为减小struct page的大小，使用了很多技巧，其中就用了两个较大的union结构以节省内存。struct page可以划分为如下几个部分：

除了union技术外，还有就是复用技术。包括对flags标志的使用（在NUMA系统中，该标志中划分出一部分给node id和zone使用）以及list_head lru链表，在page不同时期不同用途下，会指向不同的链表以节省空间。

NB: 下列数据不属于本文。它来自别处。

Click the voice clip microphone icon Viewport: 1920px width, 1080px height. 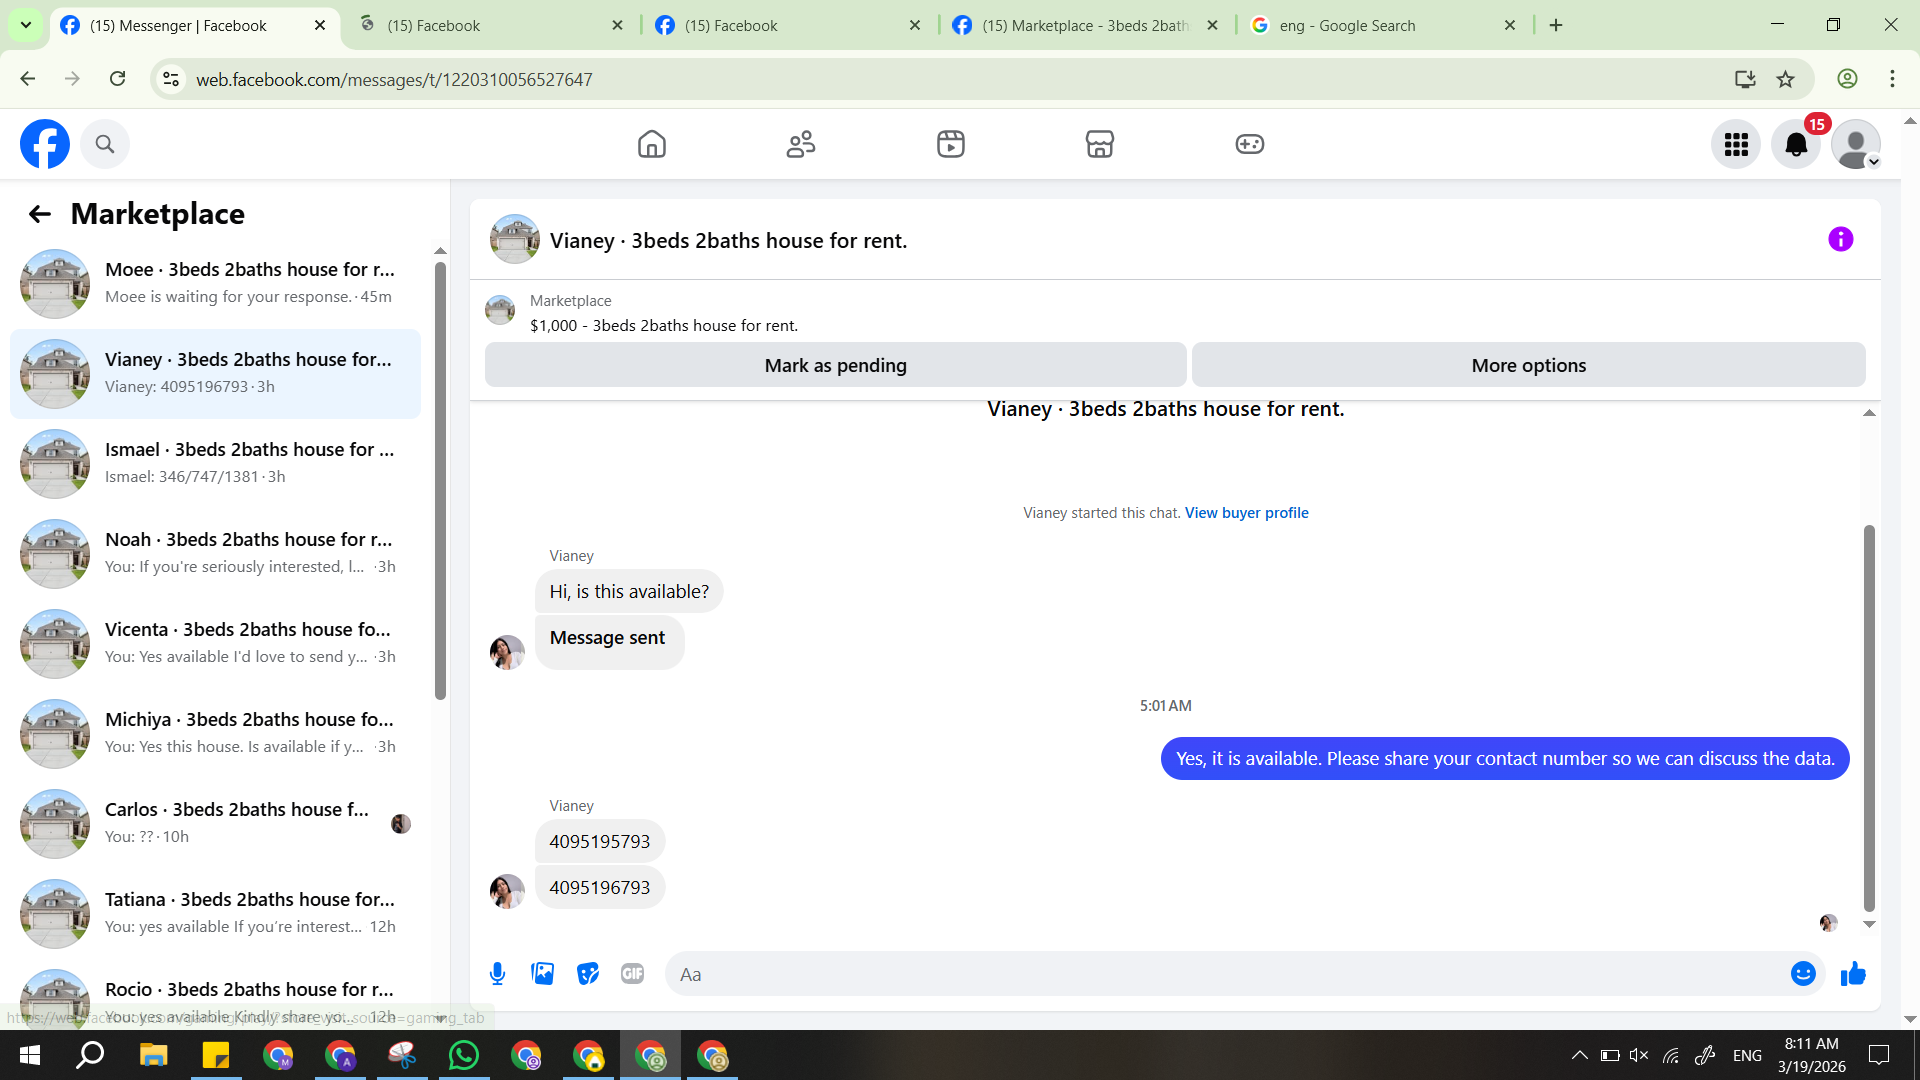pos(497,974)
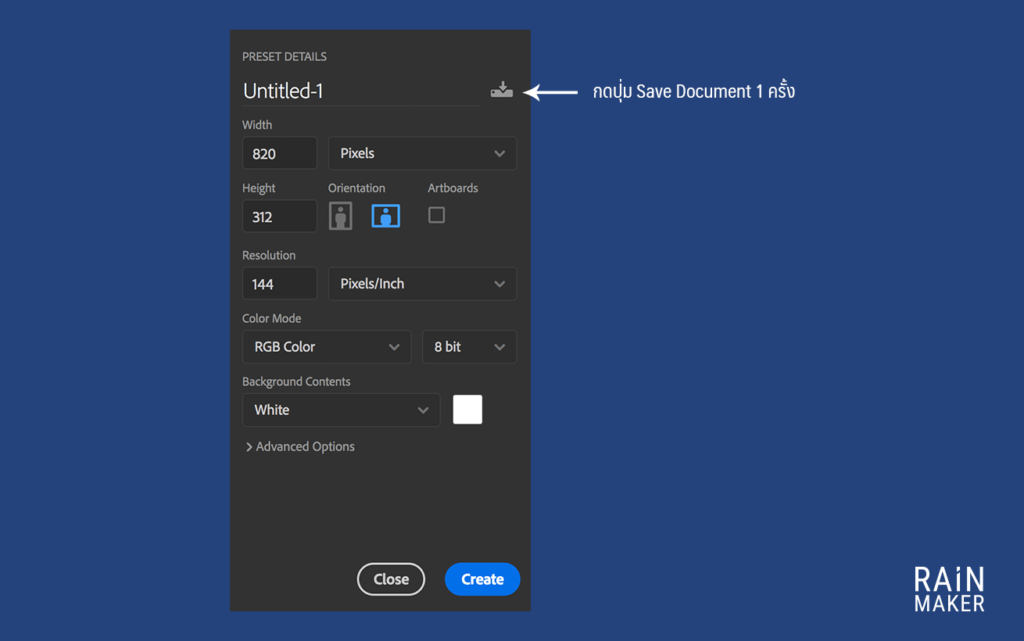The height and width of the screenshot is (641, 1024).
Task: Open the Background Contents White dropdown
Action: coord(340,410)
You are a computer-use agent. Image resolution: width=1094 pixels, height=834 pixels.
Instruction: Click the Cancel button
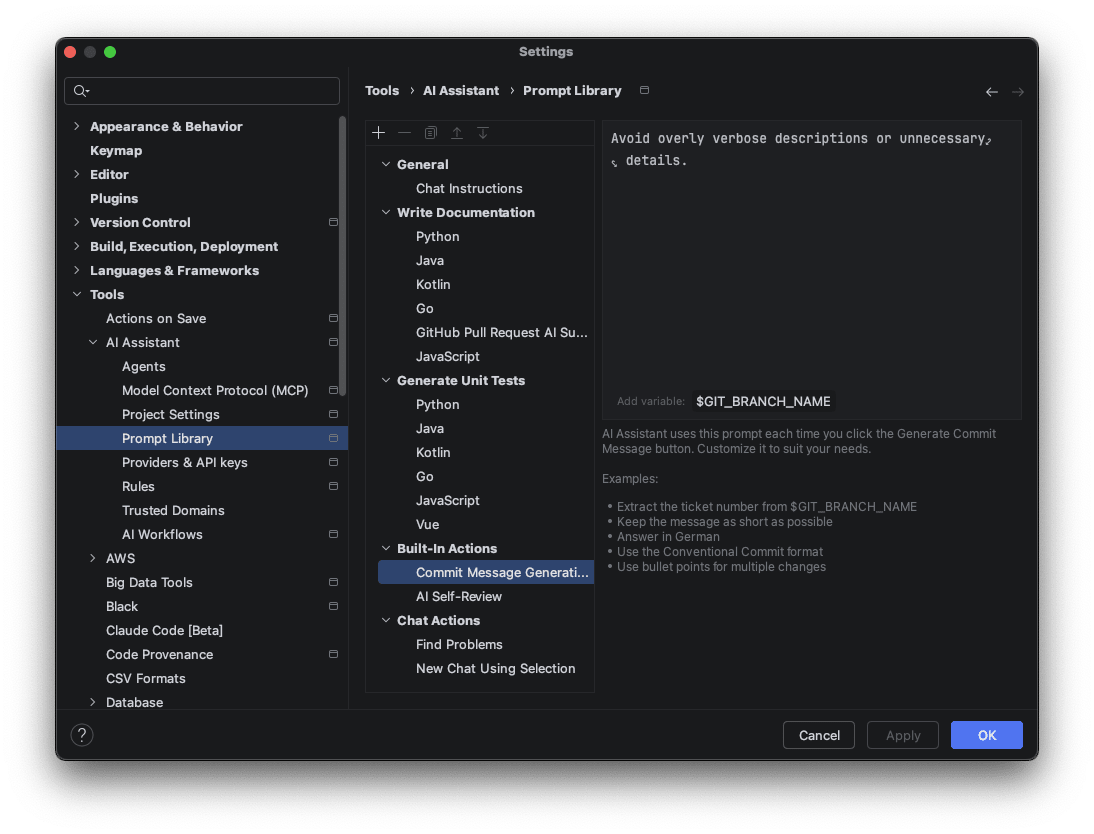(818, 735)
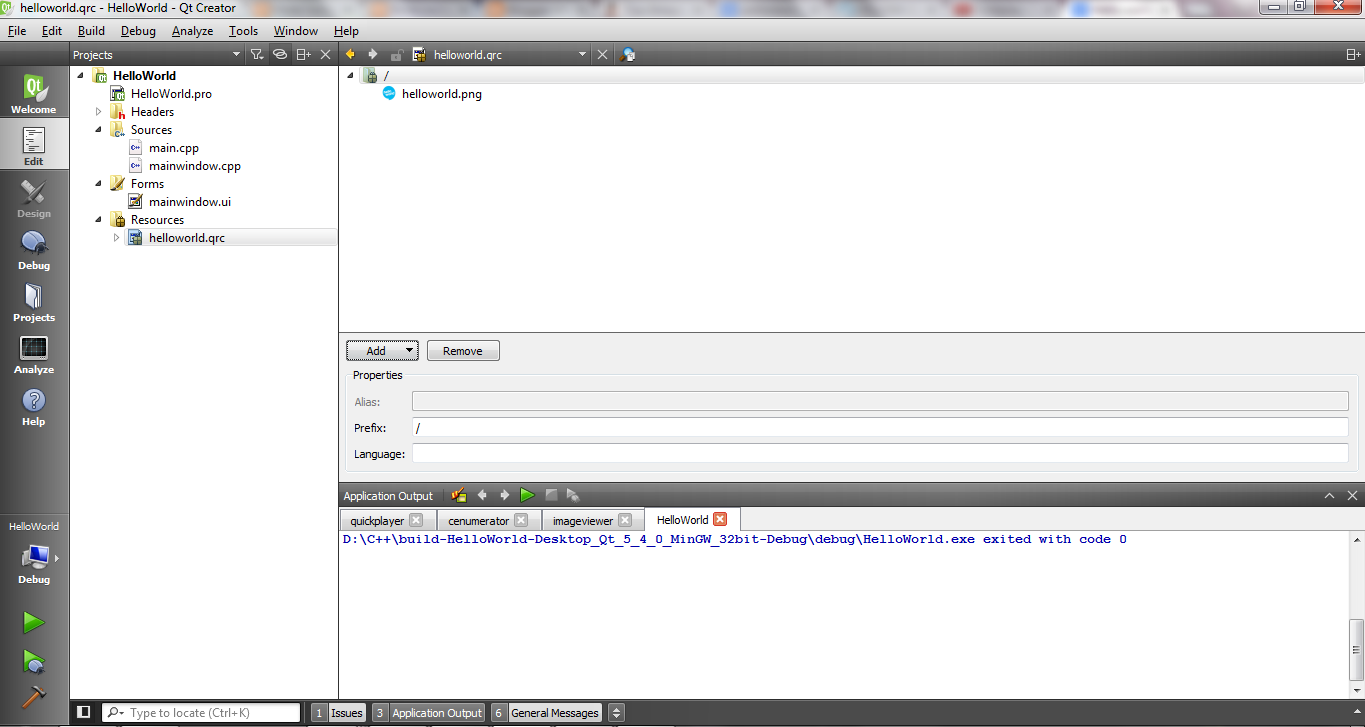
Task: Click the Remove button
Action: 462,350
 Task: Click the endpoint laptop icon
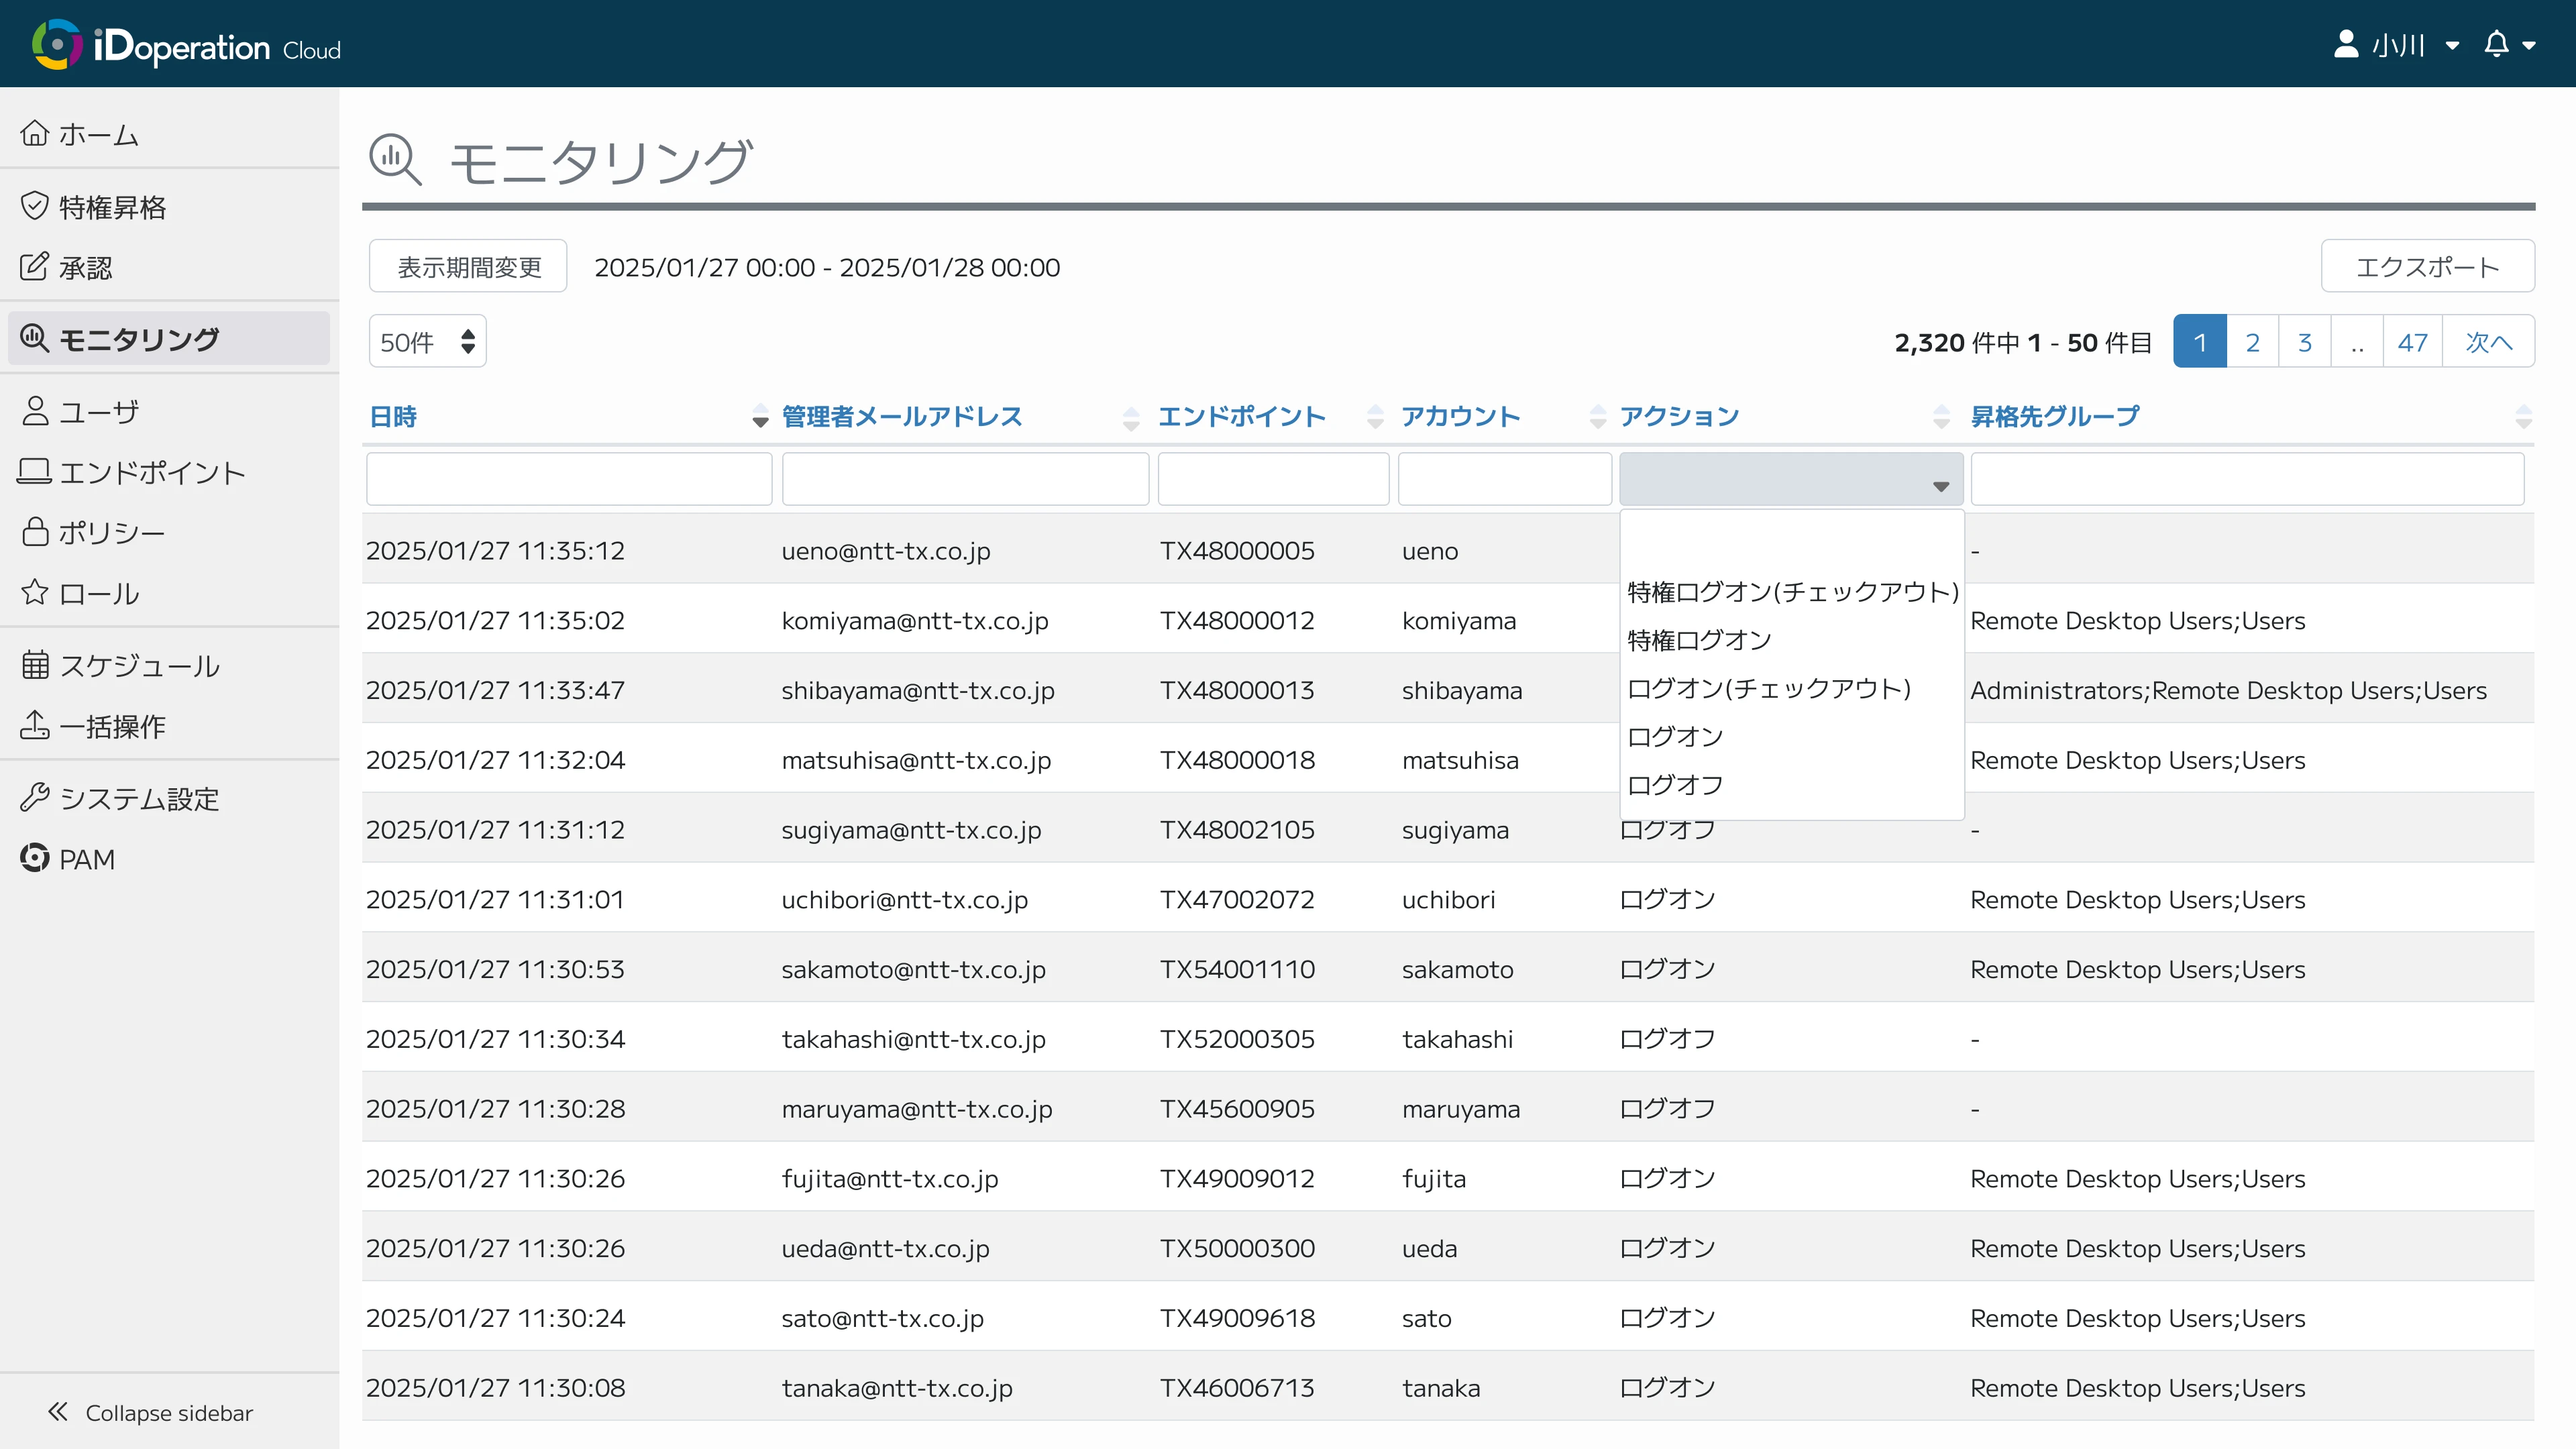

现在page结构体比较清楚了，其中我们关注一些字段：

flags

用一个字（word）标记页面状态，例如这个page是 locked 还是 dirty. 这些标记位有：

PG_locked		该页面释放已经上锁，如果已经上锁则置1，其他内核模块不能再访问
PG_referenced	如果该页面最近是否被访问，如果被访问过则置位。用于LRU算法
PG_uptodate		该页面已经从硬盘中成功读取
PG_dirty		该页面是一个脏页，需要将该页面的数据刷新到硬盘中。当页面数据被修改时并不会立即刷新到硬盘中，而是暂时先保证到内存中，等待后面刷新到硬盘中。设置该页为脏页意味着再该页被置换出去之前必须要保证该页不能被-释放
PG_lru			表示该page 位于某个LRU链表中(active、inactive、unevictable LRU中）。
PG_active		表示该页处于活跃状态
PG_workingset	设置该页为某个进程的woring set
PG_waiters		有进程在等待这个页面
PG_error		该页面在操作IO过程中出现错误
PG_slab			该页被slab所使用
PG_owner_priv_1	被页面的所有者使用，如果是作为pagecache页面，则文件系统有可能使用
PG_arch_1		与体系结构相关的一个状态位，
PG_reserved		该页被保留
PG_private		如果page中的private成员非空，则需要设置该标志, 用于I/O的页可使用该字段将页细分为多核缓冲区
PG_private_2	在PG_private基础上的扩充，经常用于aux data
PG_writeback	页面的内存正在向磁盘写
PG_head			该页是一个head page页。在内核中有时需要将多个页组成一个compound pages，而设置该状态时表明该页是compound pages的第一个页
PG_mappedtodisk	该页被映射到硬盘中
PG_reclaim		该页可被回收
PG_swapbacked	该page的后备存储器是swap/ram，一般匿名页才可以回写swap分
PG_unevictable	该page被锁住，不能回收，并会出现在LRU_UNEVICTABLE链表中 
PG_mlocked		该页对应的vma被锁住，一般是通过系统调用mlock()锁定了一段内
PG_uncached		该页被设置为不可缓存，需要配置CONFIG_ARCH_USES_PG_UNCACHED
PG_hwpoison		hardware poisoned page. Don't touch，需要配置CONFIG_MEMORY_FAILURE
PG_young		需要CONFIG_IDLE_PAGE_TRACKING和CONFIG_64BIT才支持
PG_idle			需要CONFIG_IDLE_PAGE_TRACKING和CONFIG_64BIT才支持

另外，关于复合页（compund page）:如果使用类似 alloc_pages() 来分配多个页，并指定 GFP_COMP ，那么第一个页面将被标记为 PageHead()，其他页面被标记为 PageTail()，调用 compound_head() 将返回head页面。复合页的尺寸要远远大于系统所支持的页面大小，主要用于 HugeTLB 相关代码。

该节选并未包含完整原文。